PEDOT:PSS, roi des polymères conducteurs

Une équipe internationale de chercheurs a publié au printemps dernier une contribution majeure à la compréhension des polymères conducteurs. Parmi eux, Georges Malliaras et son équipe de Mines Saint-Étienne. Ces travaux parus dans Nature Communications ouvrent la voie pour de nouvelles applications de ces plastiques d’un nouveau genre, en particulier dans le domaine de la bioélectronique.

 

Parmi les matériaux suivants, cherchez l’intrus qui n’est pas un conducteur électrique : le fer, le cuivre, le plastique, le zinc. Le plastique dites-vous ? Perdu. Rassurez-vous, l’énigme était piégeuse, car derrière cette matière se cache en réalité une diversité de polymères différents, comme le polyéthylène ou le PVC. Si ces deux exemples sont bien des isolants, ce n’est pas le cas de PEDOT:PSS, un alliage plastique constitué de deux polymères : PEDOT et PSS.

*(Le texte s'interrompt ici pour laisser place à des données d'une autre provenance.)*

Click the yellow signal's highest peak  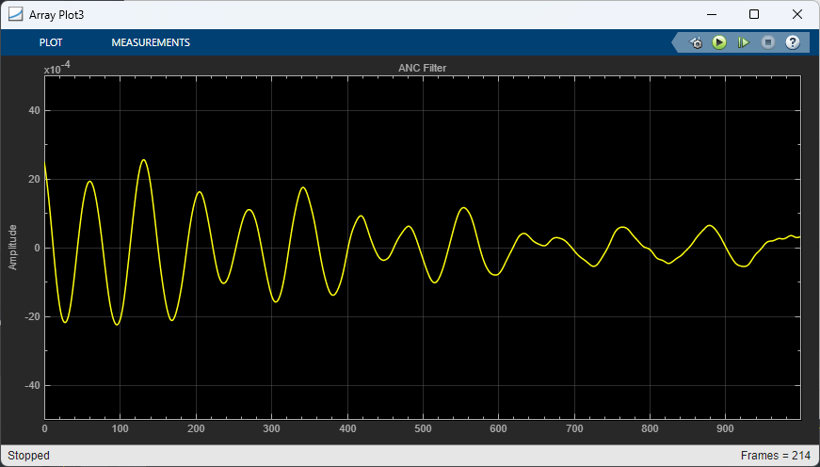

Les polymères conducteurs intéressent les communautés scientifique et industrielle car ils présentent des applications prometteuses. Georges Malliaras, chercheur à Mines Saint-Étienne, constate l’évolution de leur utilisation depuis leur découverte dans les années 1970. « Au début il s’agissait de remplacer les câbles électriques métalliques pour alléger les structures des avions, raconte-t-il. Aujourd’hui, ils permettent aussi de créer des supports conducteurs transparents, pour des écrans électrochromiques par exemple, qui changent de teinte en fonction de la charge électrique appliquée. »

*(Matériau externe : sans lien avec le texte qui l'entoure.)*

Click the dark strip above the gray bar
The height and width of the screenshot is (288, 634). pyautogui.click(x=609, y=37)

C’est probablement en bioélectronique que ces polymères sont les plus prometteurs. Ils conduisent non seulement des électrons (et donc du courant), mais aussi des ions. Cela leur permet par exemple de mesurer une activité biologique. À Mines Saint-Étienne, Esma Ismailova utilise déjà PEDOT:PSS pour réaliser des électrodes textiles capables de tracer l’activité du cœur.

 

PEDOT:PSS fascine les chercheurs

De tous les polymères conducteurs, PEDOT:PSS est à ce jour celui qui présente les meilleures conductivités ionique et électronique, d’où sa popularité auprès des chercheurs. Mais pour aller plus loin dans ses applications, il reste encore à comprendre sa structure et les paramètres qui influencent l’une ou l’autre des conductivités. Depuis le printemps dernier, un premier pas de taille a été franchi.

L’équipe de Georges Malliaras à Mines Saint-Étienne, en collaboration avec des chercheurs des Etats-Unis1,2,3 et d’Espagne4, a en effet rapporté les tout premiers travaux d’analyse structurelle et d’étude de la conductivité ionique de PEDOT:PSS. Des résultats parus dans la prestigieuse revue Nature Communications le 19 avril 2016.

 

Une structure révélée grâce au rayonnement synchrotron

La communauté scientifique savait déjà que PEDOT était responsable de la conductivité électronique et PSS de la conductivité ionique. Le premier présente en effet une succession de doubles liaisons chimiques permettant de transporter rapidement un électron le long de sa structure. Quant à la molécule de PSS, des groupes aromatiques chargés négativement et jalonnant la chaine principale du polymère permettent de transporter des ions positifs — appelés cations.

Mais il fallait encore bien comprendre comment PEDOT et PSS s’agencent entre eux. Les études aux rayons X classiques ne permettent pas de bien observer la structure de PEDOT:PSS car les deux composants sont difficilement discernables. Pour pallier ce problème, Georges Malliaras et son équipe ont utilisé un accélérateur de particule appelé synchrotron.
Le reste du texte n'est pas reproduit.